GOAL OF THE EXERCISE:
Please output only the lines running from the one that contains "Where should I click to: Click" through the last line of the data below, exactly as they stand, with no pictures.

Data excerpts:
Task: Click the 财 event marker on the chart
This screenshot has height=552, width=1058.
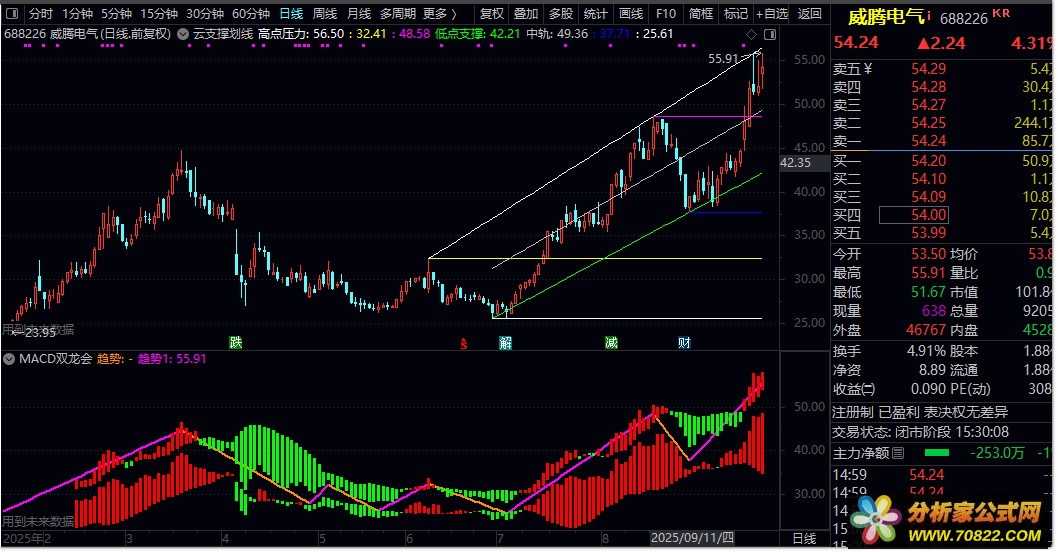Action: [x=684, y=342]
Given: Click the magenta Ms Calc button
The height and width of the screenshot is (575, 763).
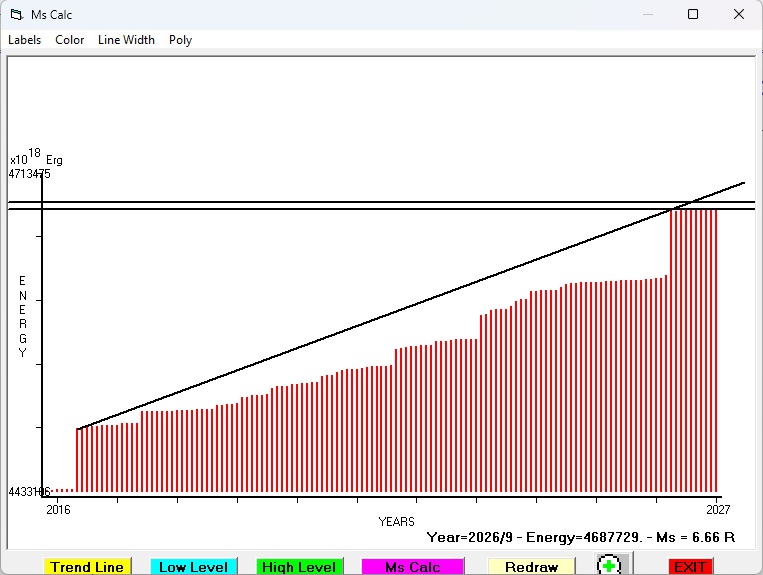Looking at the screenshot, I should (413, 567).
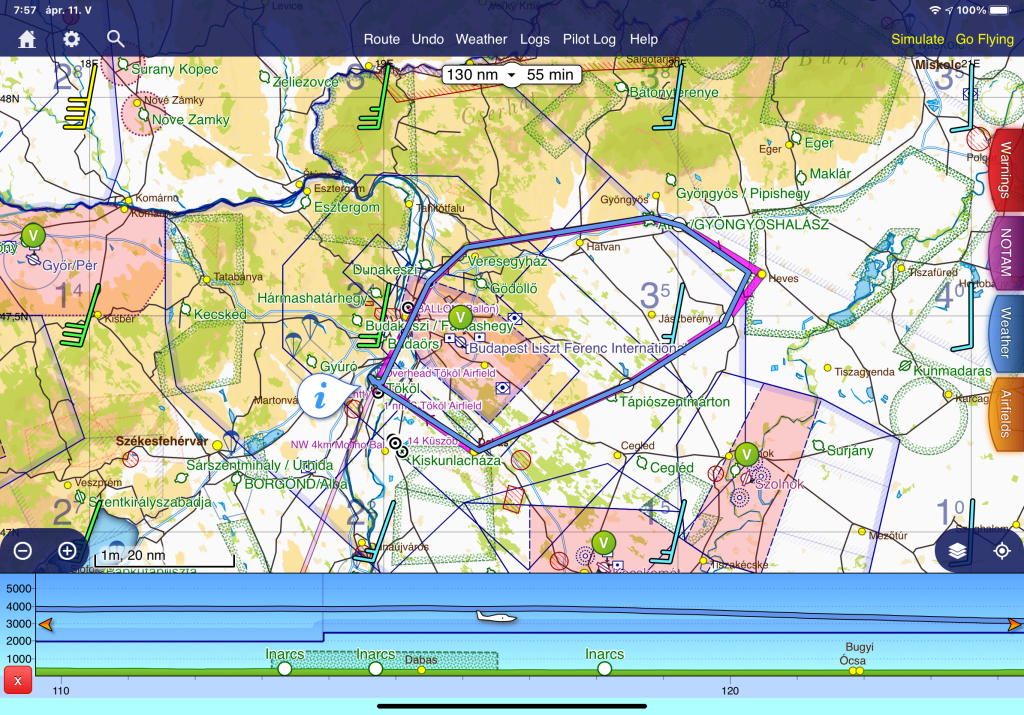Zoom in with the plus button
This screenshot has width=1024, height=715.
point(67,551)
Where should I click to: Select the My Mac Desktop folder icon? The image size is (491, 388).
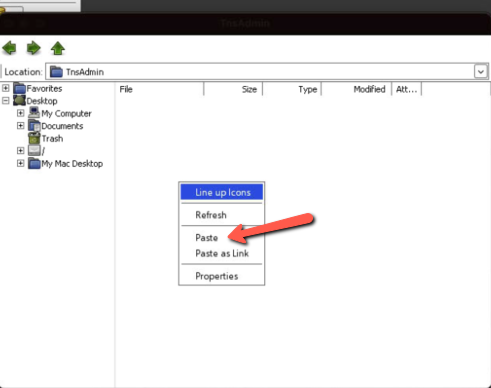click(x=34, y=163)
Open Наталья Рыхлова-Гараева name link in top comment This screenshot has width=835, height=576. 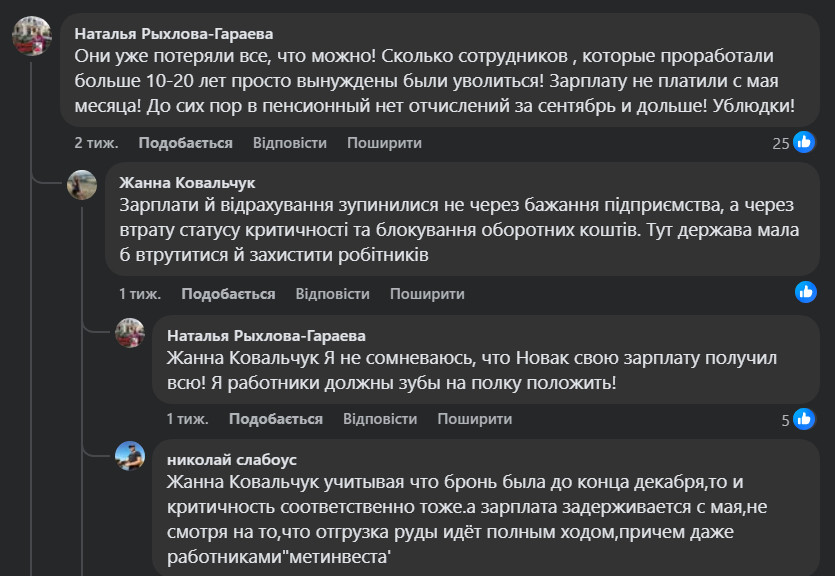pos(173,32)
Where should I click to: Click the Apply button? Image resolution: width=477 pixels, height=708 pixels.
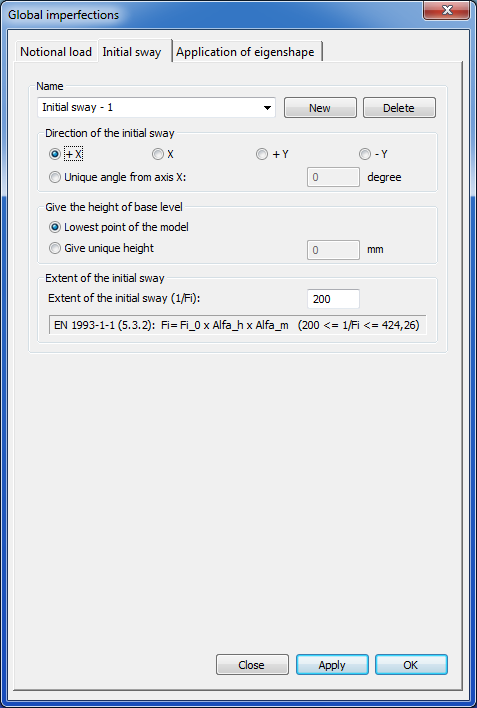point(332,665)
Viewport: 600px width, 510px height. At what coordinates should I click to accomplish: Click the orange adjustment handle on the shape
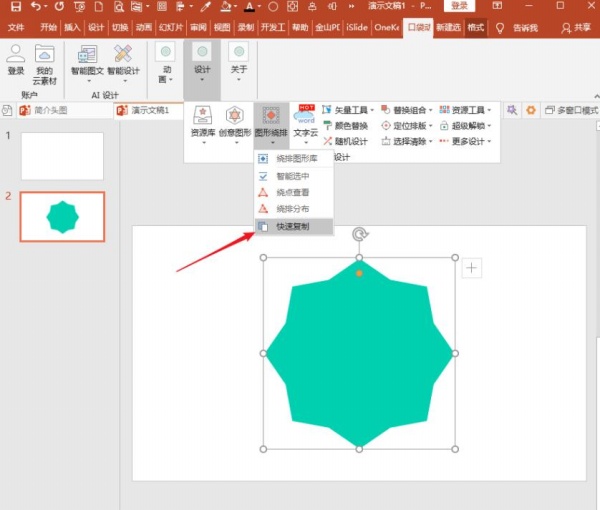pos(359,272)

ANSWER SECTION:
Where should I click to: Click the Apply button? Image resolution: width=477 pixels, height=708 pixels.
point(332,665)
Viewport: 600px width, 510px height. At what coordinates should I click to accomplish: Click the orange adjustment handle on the shape
pos(359,272)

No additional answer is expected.